Some issues with floating point in C11 have been identified as part of the UK review of the N1711 draft of TS 18661-1. While such issues relate to the general area of C bindings to IEC 60559:2011, and so could be addressed in the TS on that basis, since the issues also apply to C11 as-is it may be more appropriate to address some or all of these issues as Defect Reports with a view to having a normative fix in a future TC to C11 rather than only having a fix in conjunction with the new bindings.

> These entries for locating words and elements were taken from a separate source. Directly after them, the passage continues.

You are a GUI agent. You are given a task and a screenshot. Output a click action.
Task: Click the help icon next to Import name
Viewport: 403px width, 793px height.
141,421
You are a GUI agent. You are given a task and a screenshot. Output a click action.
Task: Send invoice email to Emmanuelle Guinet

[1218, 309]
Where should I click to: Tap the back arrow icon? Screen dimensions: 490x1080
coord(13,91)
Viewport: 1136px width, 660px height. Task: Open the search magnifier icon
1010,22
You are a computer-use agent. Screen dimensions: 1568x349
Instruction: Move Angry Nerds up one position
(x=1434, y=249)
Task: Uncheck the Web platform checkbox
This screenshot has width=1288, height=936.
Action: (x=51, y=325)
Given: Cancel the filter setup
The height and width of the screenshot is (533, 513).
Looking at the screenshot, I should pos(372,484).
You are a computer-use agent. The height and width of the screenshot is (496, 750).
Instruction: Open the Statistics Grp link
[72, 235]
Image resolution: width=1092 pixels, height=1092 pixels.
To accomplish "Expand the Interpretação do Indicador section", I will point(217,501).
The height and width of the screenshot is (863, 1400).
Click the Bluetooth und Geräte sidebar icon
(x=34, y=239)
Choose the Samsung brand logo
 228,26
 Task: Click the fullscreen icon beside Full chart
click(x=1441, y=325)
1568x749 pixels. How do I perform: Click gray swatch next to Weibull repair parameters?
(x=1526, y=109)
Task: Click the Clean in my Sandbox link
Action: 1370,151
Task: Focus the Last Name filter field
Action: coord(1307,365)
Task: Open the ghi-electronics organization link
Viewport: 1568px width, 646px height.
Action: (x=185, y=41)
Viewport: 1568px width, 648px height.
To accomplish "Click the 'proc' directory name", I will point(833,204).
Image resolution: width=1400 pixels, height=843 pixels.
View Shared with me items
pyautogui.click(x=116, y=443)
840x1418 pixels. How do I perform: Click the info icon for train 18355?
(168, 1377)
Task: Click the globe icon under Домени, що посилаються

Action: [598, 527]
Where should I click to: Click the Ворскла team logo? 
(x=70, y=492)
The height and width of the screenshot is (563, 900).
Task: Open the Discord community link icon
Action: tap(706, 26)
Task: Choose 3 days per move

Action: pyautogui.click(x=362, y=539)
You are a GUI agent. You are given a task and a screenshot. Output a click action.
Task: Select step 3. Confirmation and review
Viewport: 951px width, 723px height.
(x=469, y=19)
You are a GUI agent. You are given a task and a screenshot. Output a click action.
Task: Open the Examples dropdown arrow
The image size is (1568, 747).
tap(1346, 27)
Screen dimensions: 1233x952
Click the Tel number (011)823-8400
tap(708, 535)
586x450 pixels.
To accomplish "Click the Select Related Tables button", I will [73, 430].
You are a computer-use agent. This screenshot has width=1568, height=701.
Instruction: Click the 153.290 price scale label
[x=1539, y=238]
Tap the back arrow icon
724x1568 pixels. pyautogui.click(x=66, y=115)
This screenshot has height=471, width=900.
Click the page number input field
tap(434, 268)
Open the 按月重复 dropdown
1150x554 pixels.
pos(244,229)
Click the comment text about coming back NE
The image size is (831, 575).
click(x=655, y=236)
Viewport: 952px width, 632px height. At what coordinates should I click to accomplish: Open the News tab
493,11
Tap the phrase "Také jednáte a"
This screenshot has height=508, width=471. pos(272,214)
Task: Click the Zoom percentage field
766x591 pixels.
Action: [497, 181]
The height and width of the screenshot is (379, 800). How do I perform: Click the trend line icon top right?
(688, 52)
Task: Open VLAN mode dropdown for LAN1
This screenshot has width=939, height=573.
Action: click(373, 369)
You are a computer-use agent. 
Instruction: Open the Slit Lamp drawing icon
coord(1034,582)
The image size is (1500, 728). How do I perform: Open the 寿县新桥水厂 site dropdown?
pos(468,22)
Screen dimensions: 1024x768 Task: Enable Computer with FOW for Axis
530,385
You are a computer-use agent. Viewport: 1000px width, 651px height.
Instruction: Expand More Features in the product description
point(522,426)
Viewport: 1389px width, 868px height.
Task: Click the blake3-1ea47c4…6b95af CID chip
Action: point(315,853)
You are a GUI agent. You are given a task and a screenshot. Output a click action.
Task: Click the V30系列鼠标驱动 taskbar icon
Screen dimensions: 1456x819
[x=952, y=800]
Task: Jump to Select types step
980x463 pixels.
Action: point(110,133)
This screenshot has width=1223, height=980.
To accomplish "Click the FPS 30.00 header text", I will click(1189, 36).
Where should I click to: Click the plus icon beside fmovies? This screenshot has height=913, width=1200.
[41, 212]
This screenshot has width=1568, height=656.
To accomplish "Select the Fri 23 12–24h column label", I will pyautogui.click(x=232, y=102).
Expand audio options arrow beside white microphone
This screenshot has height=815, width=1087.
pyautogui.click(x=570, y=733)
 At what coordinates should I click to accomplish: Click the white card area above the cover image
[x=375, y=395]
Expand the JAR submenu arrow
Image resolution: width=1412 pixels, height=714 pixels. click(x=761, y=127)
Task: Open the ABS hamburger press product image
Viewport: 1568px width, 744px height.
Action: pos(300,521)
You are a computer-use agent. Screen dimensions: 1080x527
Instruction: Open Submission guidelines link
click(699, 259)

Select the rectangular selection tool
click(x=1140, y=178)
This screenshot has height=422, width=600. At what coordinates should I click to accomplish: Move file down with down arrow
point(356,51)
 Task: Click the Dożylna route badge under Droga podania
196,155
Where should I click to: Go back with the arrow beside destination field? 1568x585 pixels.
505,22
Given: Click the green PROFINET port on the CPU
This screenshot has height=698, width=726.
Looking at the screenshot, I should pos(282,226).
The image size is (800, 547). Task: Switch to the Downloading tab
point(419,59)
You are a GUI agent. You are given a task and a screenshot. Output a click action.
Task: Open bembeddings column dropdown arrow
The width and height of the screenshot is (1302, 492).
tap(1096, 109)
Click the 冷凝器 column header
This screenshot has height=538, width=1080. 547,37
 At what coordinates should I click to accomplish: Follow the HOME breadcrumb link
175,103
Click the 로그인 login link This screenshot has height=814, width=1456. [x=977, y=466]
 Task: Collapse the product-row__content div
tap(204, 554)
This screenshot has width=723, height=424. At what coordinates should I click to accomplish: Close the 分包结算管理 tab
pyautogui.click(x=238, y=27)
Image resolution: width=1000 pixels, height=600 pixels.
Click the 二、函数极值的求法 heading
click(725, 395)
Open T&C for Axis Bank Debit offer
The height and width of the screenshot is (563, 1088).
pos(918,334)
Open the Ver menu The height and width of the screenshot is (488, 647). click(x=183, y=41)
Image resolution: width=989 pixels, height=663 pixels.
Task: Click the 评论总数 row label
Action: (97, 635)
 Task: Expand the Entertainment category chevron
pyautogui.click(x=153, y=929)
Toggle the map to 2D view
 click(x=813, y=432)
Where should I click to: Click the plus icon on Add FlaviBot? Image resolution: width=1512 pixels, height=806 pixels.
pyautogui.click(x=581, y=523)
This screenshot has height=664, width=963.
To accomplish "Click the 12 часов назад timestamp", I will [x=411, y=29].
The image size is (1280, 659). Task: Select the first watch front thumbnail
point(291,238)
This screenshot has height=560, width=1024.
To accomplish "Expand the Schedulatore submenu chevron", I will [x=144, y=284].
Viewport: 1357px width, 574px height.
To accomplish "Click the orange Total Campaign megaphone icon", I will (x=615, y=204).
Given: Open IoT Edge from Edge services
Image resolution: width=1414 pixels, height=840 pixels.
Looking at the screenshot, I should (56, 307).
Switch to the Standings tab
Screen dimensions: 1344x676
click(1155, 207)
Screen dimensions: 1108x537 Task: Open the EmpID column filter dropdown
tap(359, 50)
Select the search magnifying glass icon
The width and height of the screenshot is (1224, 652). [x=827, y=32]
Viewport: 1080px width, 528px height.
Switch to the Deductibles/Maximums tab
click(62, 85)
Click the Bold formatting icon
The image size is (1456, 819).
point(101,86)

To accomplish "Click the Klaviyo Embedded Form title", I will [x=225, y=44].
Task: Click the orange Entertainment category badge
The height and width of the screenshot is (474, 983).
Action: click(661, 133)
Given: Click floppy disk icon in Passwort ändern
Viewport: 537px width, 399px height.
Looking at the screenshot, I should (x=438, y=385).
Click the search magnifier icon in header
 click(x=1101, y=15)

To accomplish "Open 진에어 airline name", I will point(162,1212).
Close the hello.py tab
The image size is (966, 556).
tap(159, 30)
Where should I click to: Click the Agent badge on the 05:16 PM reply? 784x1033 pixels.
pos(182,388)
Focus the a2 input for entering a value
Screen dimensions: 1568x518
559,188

Issue 3: Floating-point exceptions and 6.5#5

C11 6.5#5 says "If an exceptional condition occurs during the evaluation of an expression (that is, if the result is not mathematically defined or not in the range of representable values for its type), the behavior is undefined.". When the Annex F bindings are in effect, it must be intended that floating-point exceptions do not produce such undefined behavior (instead, behavior such as evaluating to a NaN must be defined). But no normative text actually says that.

A suitable fix would be:

Append to 6.5#5: For implementations defining __STDC_IEC_559__, this does not apply to exceptional conditions where the behavior (such as raising a floating-point exception and returning a NaN) is defined by Annex F, directly or by reference to IEC 60559.

Oct 2013 meeting

Committee Discussion

Apr 2014 meeting

Committee Discussion

Further correspondence with the author and excerpted in N1804 has identified the core issue as being a simple misunderstanding of the applicability of normative annexes to the standard.

Proposed Committee Response

WG14 treats normative annexes such as Annex F as if they were linear extensions of the standard itself. When Annex F is requested via definition of __STDC_IEC_559__ then 6.5#5 is superseded and floating point exceptions become well defined.